__EXCERTO DO DOCUMENTO__:

E se chamamos documentário a Orlando, A Minha Biografia Política é apenas por se afigurar o termo mais à mão. O que Paul B. Preciado faz, na qualidade de pessoa trans e de estudioso da política de género e do corpo, está para além da linguagem documental. Trata-se de uma visão criativa e lúdica daquilo que só pode ser plenamente transmitido ao "outro" pela combinação artesanal de palavras e imagens que celebram uma experiência subjetiva multiplicada.

Em certos momentos, sente-se que o discurso entra numa espiral, ou que a "mensagem" é repisada. Mas Preciado acaba por conseguir sempre dar a volta a essa sensação de armadilha filosófica ao trabalhar cenários e camadas de leitura que acolhem a ironia sem moderação - e por falar em falta de moderação, nada como convidar a escritora feminista Virginie Despentes para aparecer no fim da festa e dar a última pincelada no discurso...

__TAREFA PROPOSTA__:
Indique se cada afirmação abaixo está de acordo com o excerto sobre Orlando, A Minha Biografia Política, respondendo sim ou não e citando textualmente as palavras do excerto que o decidem.
1. Paul B. Preciado é apresentado como pessoa trans e estudioso da política de género e do corpo.
2. O excerto considera que a palavra "documentário" descreve com rigor a obra.
3. Virginie Despentes aparece no início do filme.

__DADOS DE ORIGEM__:
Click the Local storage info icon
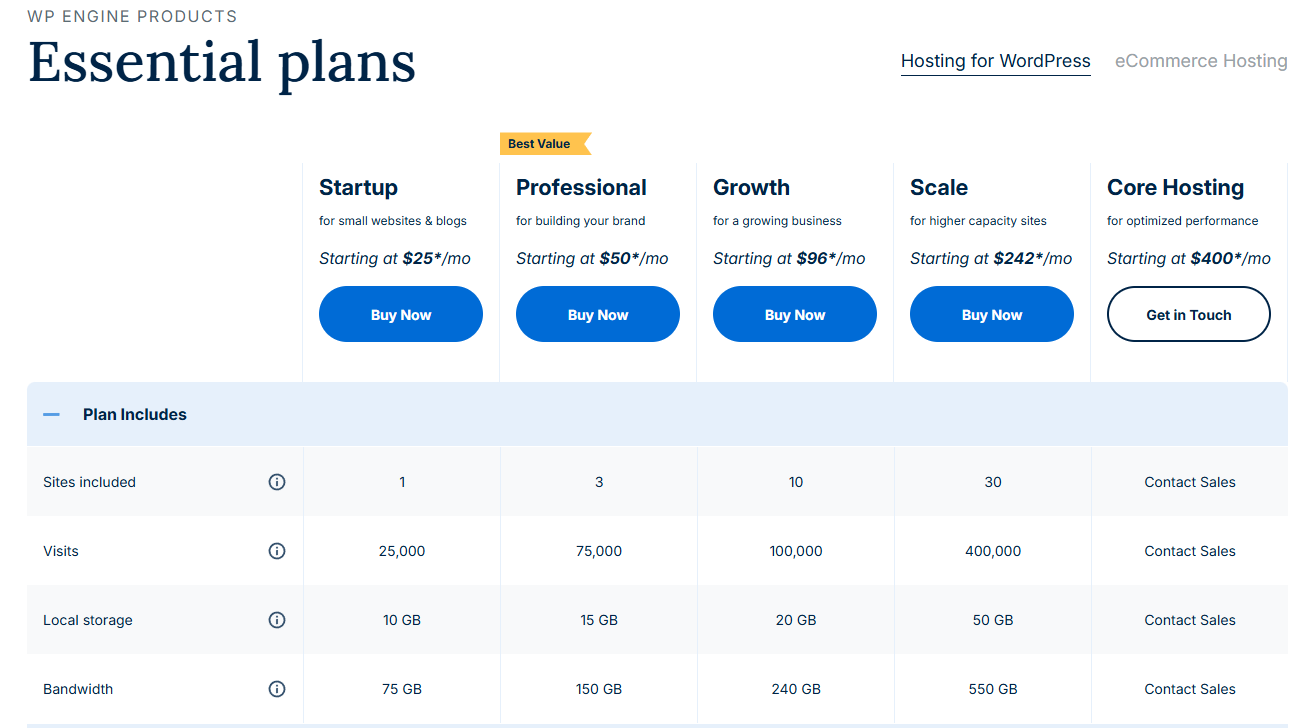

__RESOLUÇÃO ESCRITA__:
1. Sim: «na qualidade de pessoa trans e de estudioso da política de género e do corpo».
2. Não: «é apenas por se afigurar o termo mais à mão».
3. Não: «para aparecer no fim da festa».